**BRIEF**
In the entries below, repeat only the lines between those holding "This screenshot has width=700, height=441." and "Task: Follow the Set up sender link", inclusive. Leave pictures out.

**EXERCISE MATERIAL**
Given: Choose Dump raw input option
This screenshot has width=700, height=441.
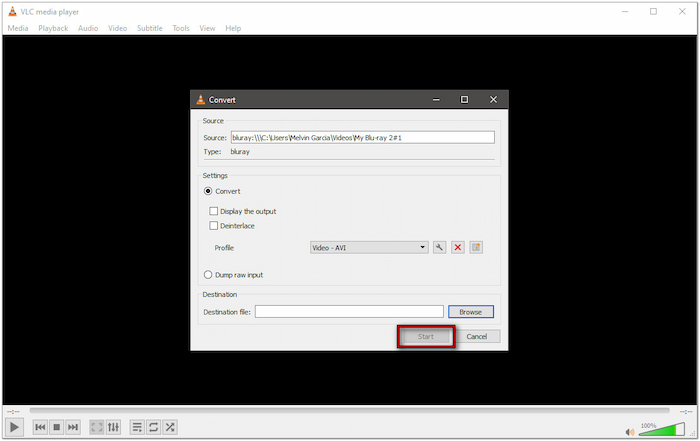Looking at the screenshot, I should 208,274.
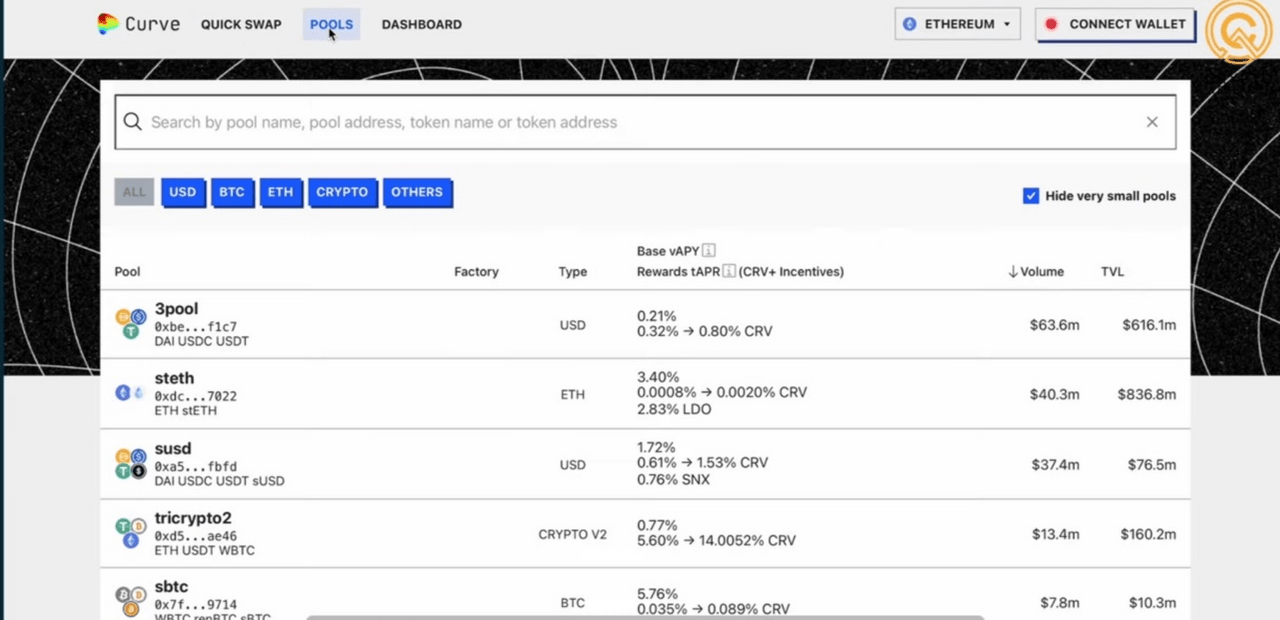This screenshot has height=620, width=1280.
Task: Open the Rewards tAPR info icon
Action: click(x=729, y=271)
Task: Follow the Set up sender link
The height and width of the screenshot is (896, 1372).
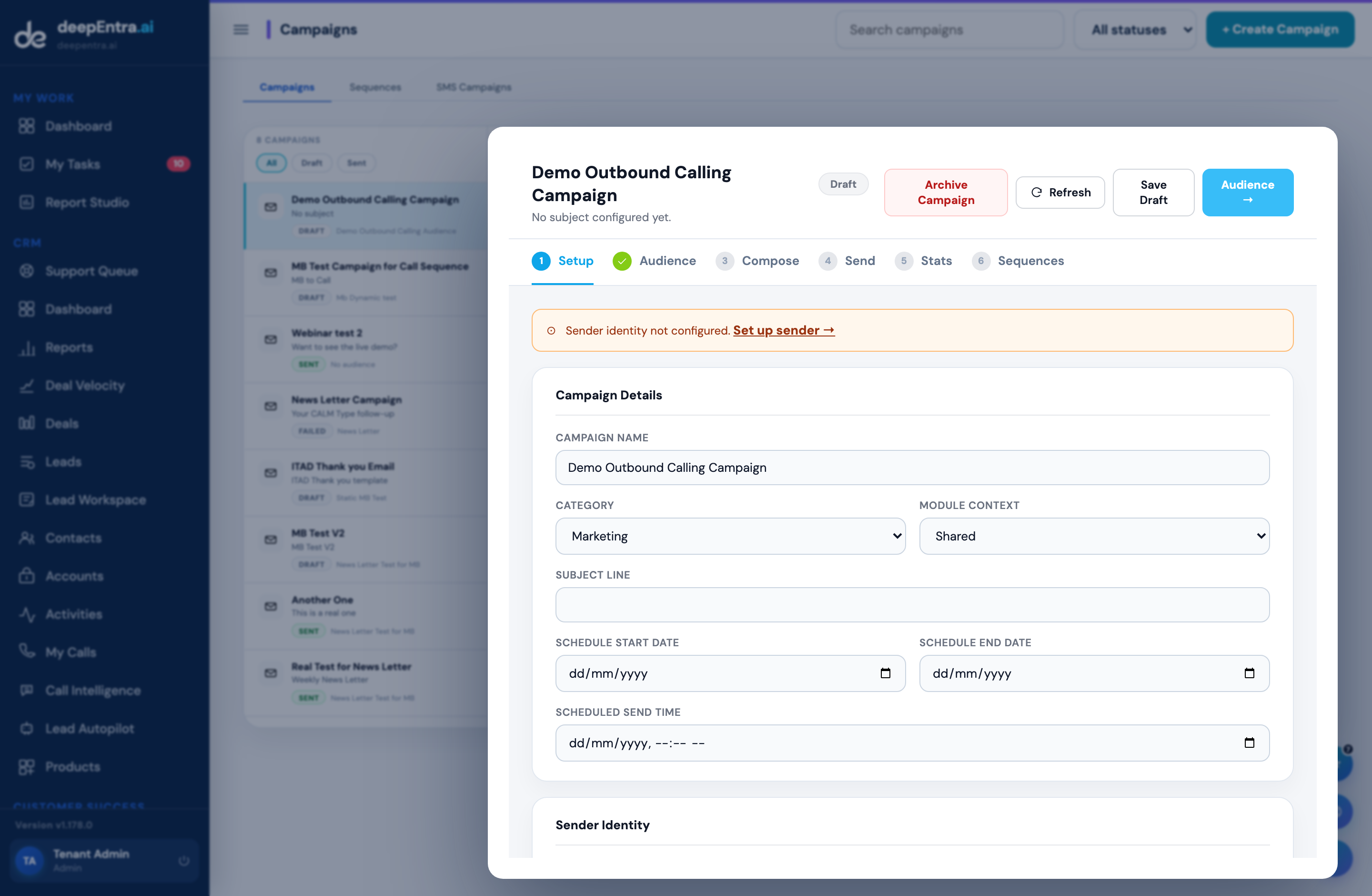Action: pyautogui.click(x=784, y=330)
* * *
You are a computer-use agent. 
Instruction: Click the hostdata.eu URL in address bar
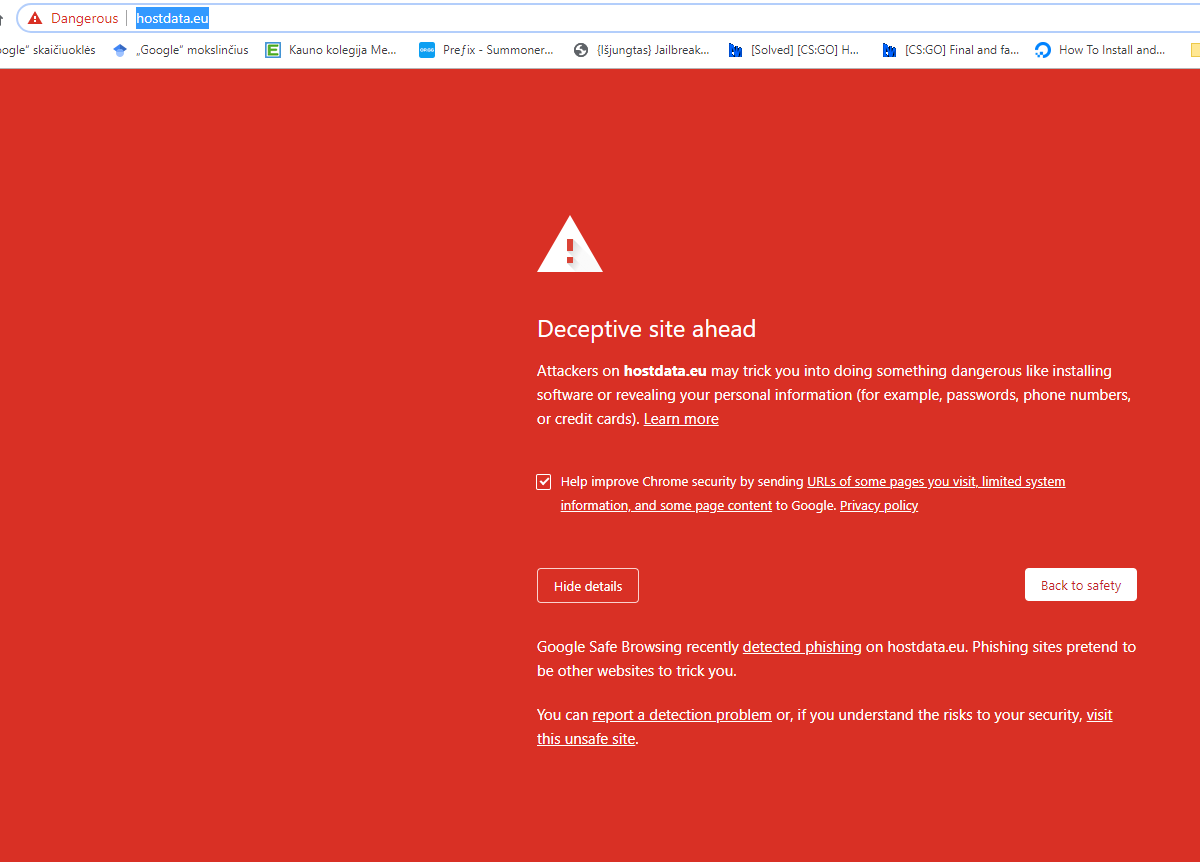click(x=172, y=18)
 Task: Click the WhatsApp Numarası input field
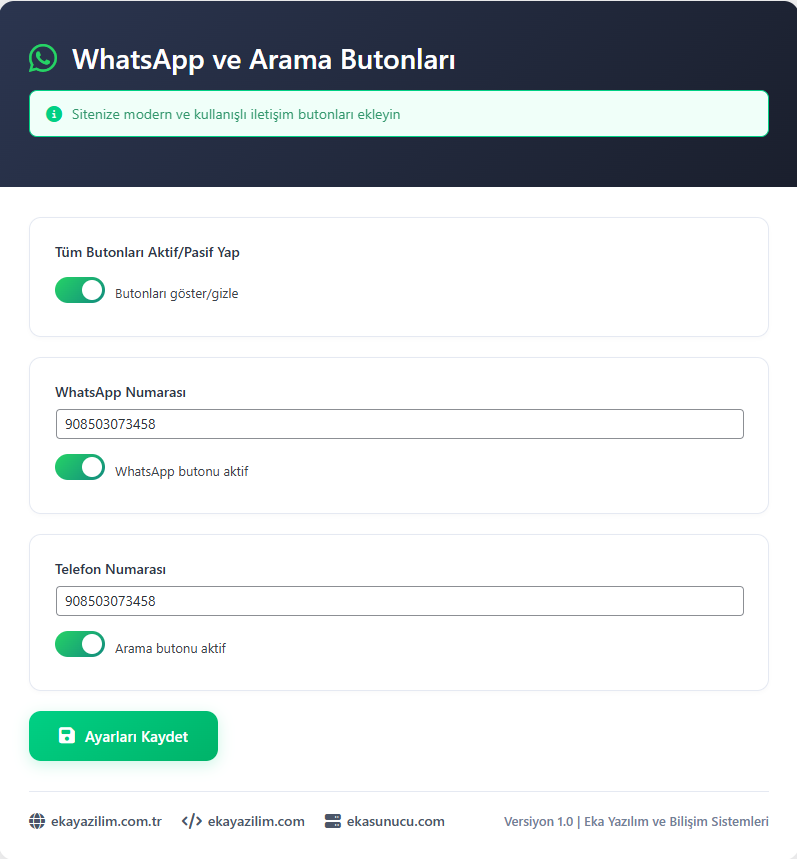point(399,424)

**TASK RESULT**
This screenshot has width=700, height=441.
Looking at the screenshot, I should 208,274.
This screenshot has height=620, width=1280.
Task: Open the Rewards tAPR info icon
Action: click(x=729, y=271)
Task: Follow the Set up sender link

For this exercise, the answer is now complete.